Wednesday, August 14, 2013

MLB's Poor Umpiring Helps Yankees Blast Halos

The cry for instant replay is going to reach a crescendo sooner rather than later. With a 162 game regular season schedule we've witnessed many mistakes by the men in blue year in and year out. It's affected the biggest stage as well during the post-season.

While it may not cost a team a post-season series, it could help decide who reaches the post-season. The New York Yankees and Los Angeles Angels are two teams battling to stay above water, so when a call possibly costs them a game, you bet plenty of people stand up and take notice.

Last week in Chicago, home plate umpire Alan Porter erroneously called Brett Gardner out at the plate when he was clearly safe. The "erased" run helped cost the Yankees the game. Tuesday night's contest with the Angels saw the wrong call go in the Yankees favor. Chris Nelson, who spent a few weeks in a Yankees uniform this season, was on third base for Los Angeles with one out in the 6th inning and the Yankees clinging to a 4-3 lead.

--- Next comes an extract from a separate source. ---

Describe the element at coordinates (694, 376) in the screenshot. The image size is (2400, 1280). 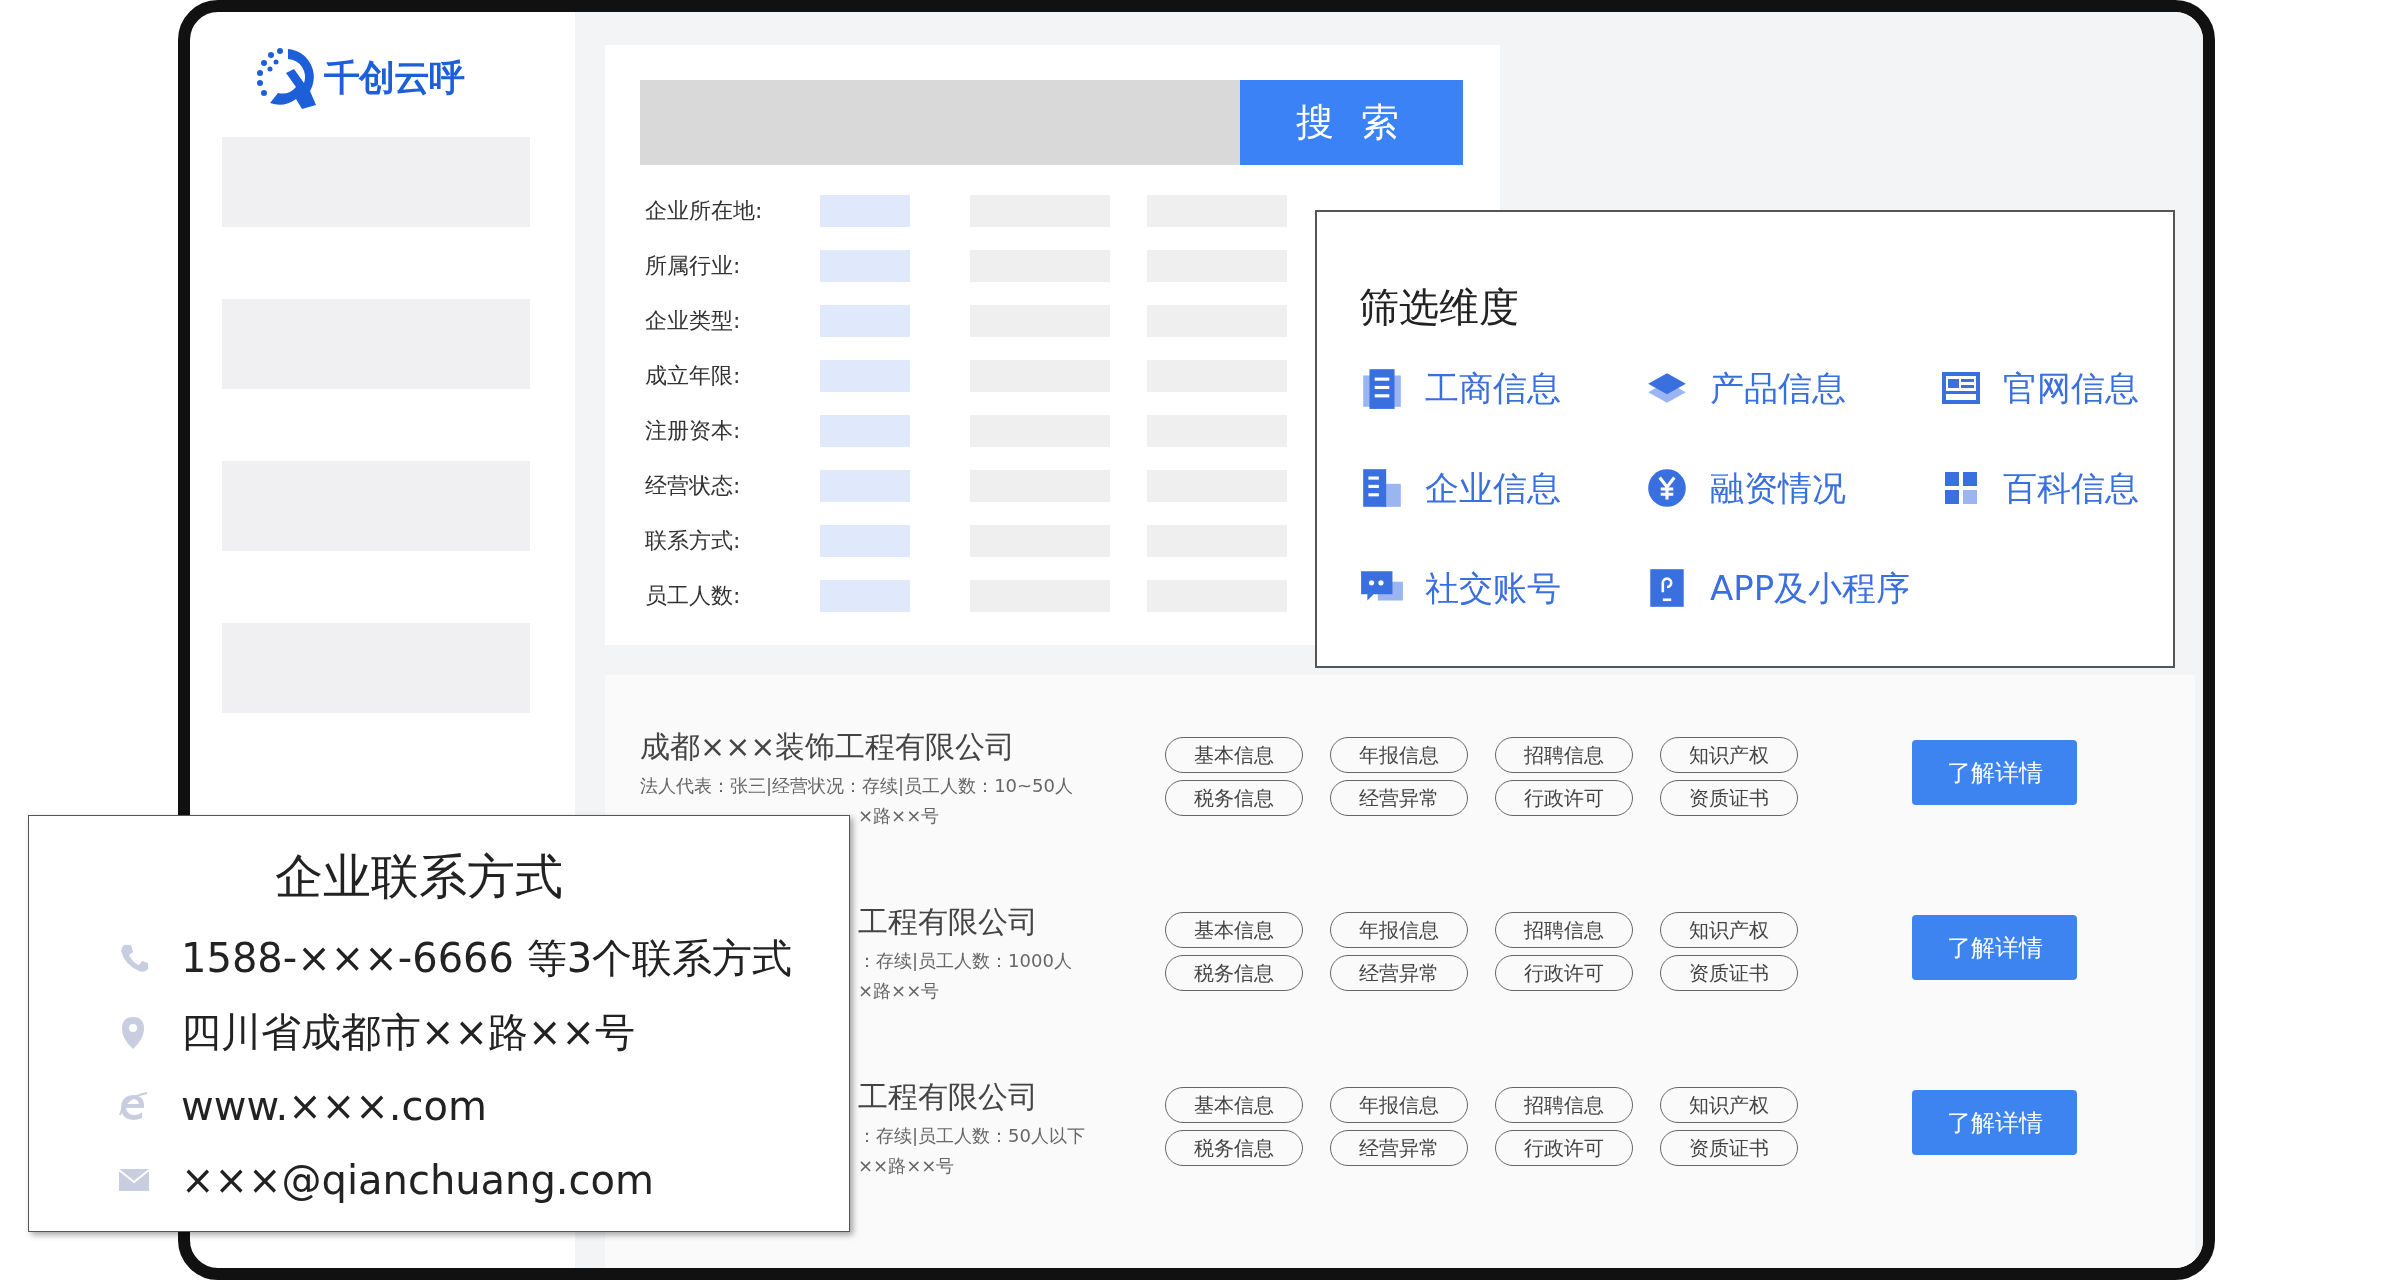
I see `filter-label: 成立年限:` at that location.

Tommy Field lifted a fly ball to left that enabled Nelson to race home ahead of Alfonso Soriano's throw to tie the game at 4-4. Or did it? Catcher Austin Romine threw the ball to Jayson Nix at third and home plate umpire David Rackley called Nelson out. Needless to say Angels manager Mike Scioscia went ballistic. Replays showed that Nelson did not leave third base early - his foot was still on the base when the ball landed in Soriano's glove.

It was Rackley's responsibility to watch Nelson since the third base umpire, Brian Gorman, had to make sure the ball was caught. So standing 90 feet away Rackley determined that Nelson left before the ball was caught which allowed the Yankees to record a double play rather than make an appeal.

Instead of a tie game and lead off hitter J.B. Shuck coming to the plate with runners on first and second and two outs, the inning was over with the Yankees still in the lead. It enabled CC Sabathia to stay in the ball game and pick up his 10th win of the season. The Yankees also had their biggest offensive explosion in what seemed like a decade and held on for a 14-7 win.

Alfonso Soriano had his first big game back in pinstripes with a pair of home runs and a career high six RBI. Alex Rodriguez ripped a 2-run double to the base of the wall in left, Vernon Wells homered for the first time since May, and Eduard Nunez had four ribbies.

It was an odd game to say the least. Sabathia only allowed three hits, but walked six hitters. He also struck out seven so there was plenty of "no contact baseball" when he was in there. The double digit win total made Sabathia just the fifth pitcher since 1900 to win 10 or more games in their first 13 seasons. The others are Tom Seaver, Don Sutton, Eddie Plank, and Carl Hubbell.1

The game was held up by rain for 26 minutes with two outs in the top of the 8th inning. When play resumed Dellin Betances struck out rookie Grant Green with a 97-mph fastball to end the inning. Unfortunately, Betances didn't have the same good fortune in the 9th inning when he was tagged for four runs after he struck out Chris Iannetta to start the frame. Joba Chamberlain came on to record the final two outs - a seven run lead may be the only time Joba is trusted now.